- [WORK INSTRUCTION]: From the line that holds "How do I perform: Click" down to the last line of the listing below, transcribe exactly and only those lines. Leave pictures out.

- [EXTRACTED RECORDS]:

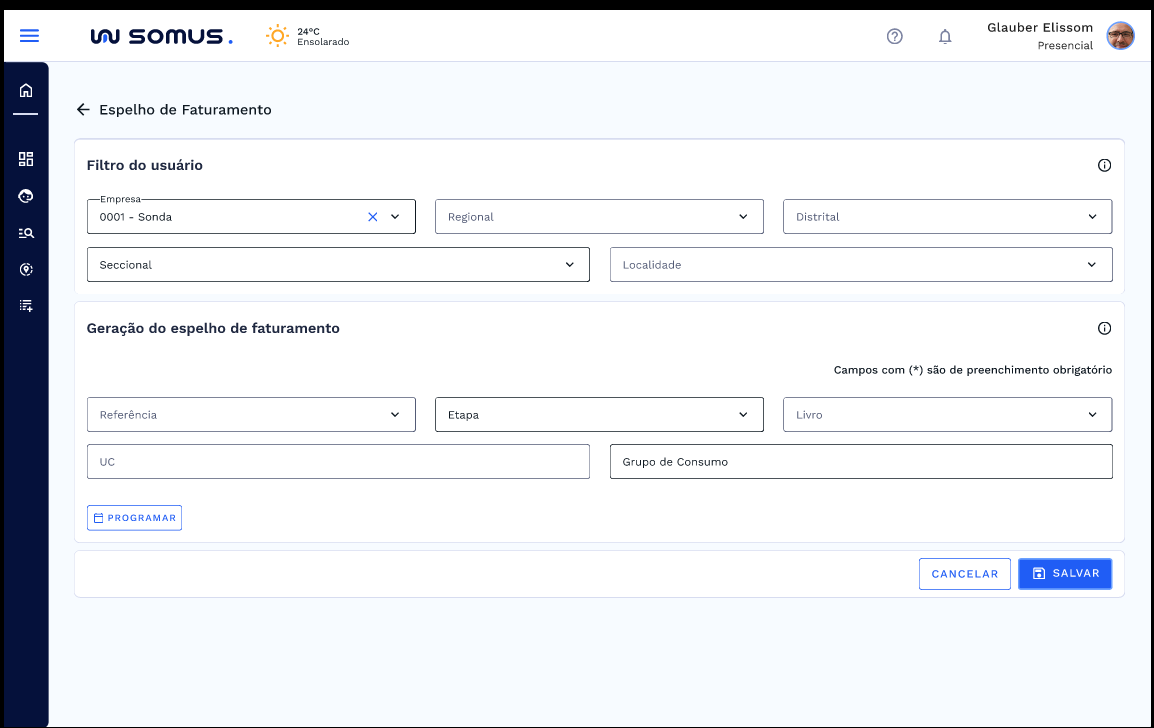The width and height of the screenshot is (1154, 728).
Task: Open the notifications bell
Action: [944, 37]
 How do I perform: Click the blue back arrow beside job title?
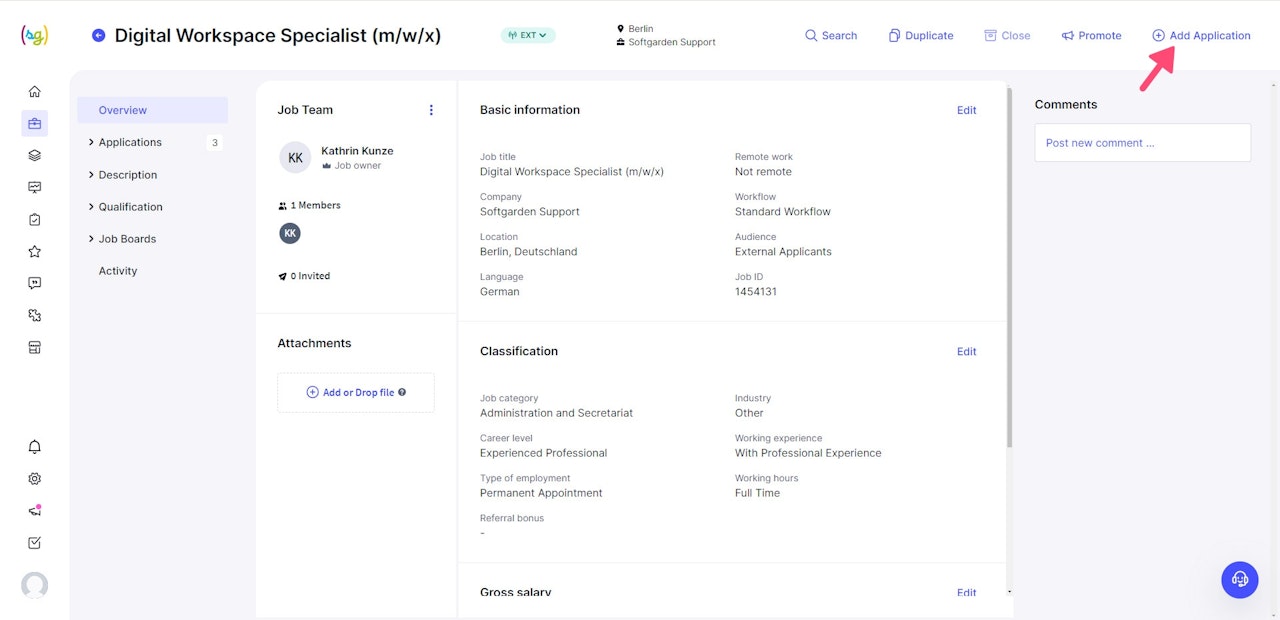[x=98, y=36]
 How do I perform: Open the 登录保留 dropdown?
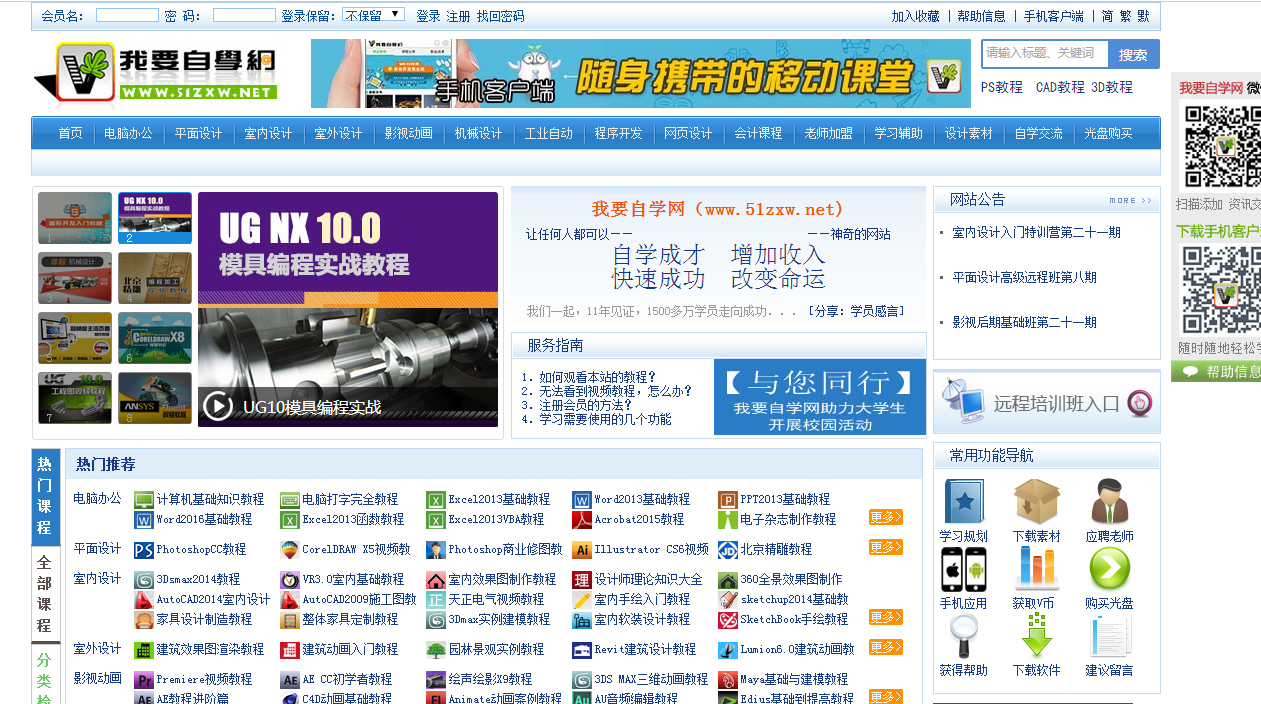(373, 15)
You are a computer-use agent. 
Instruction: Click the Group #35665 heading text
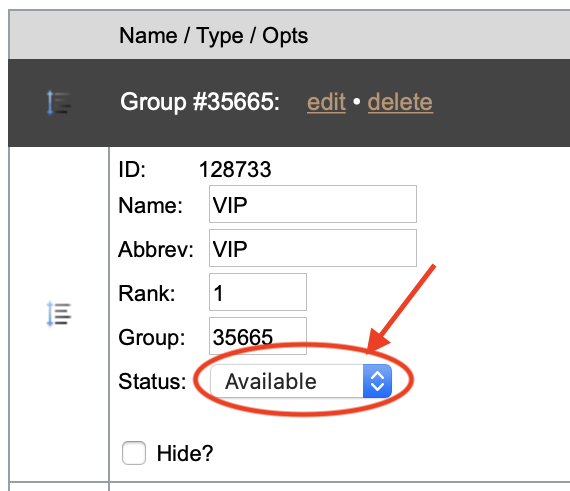pyautogui.click(x=200, y=102)
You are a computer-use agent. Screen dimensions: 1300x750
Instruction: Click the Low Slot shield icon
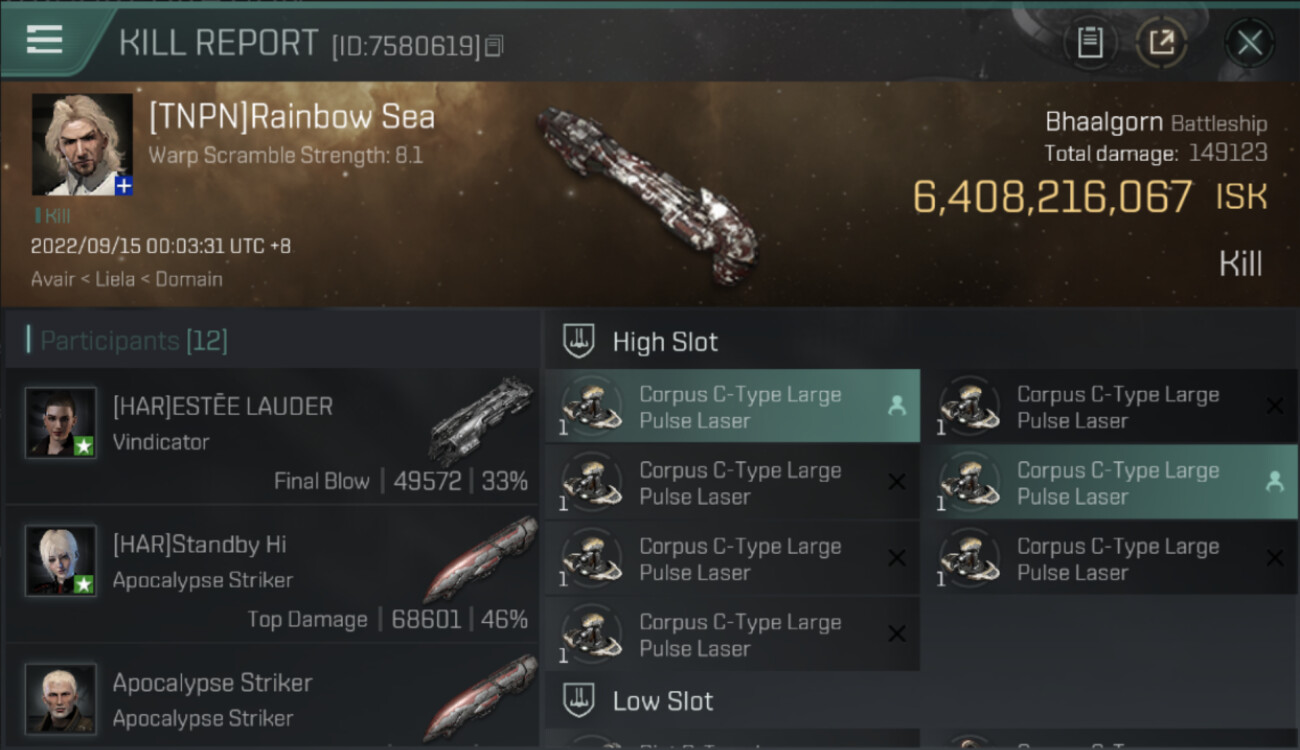(x=580, y=701)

- [SOLUTION BELOW]:
 How do I perform: Click the blue back arrow beside job title?
[x=98, y=36]
 How do I perform: Open the 登录保留 dropdown?
(373, 15)
You are a computer-use agent. 
Instruction: Click the Group #35665 heading text
pyautogui.click(x=200, y=102)
You are a computer-use agent. Screen dimensions: 1300x750
Instruction: Click the Low Slot shield icon
(x=580, y=701)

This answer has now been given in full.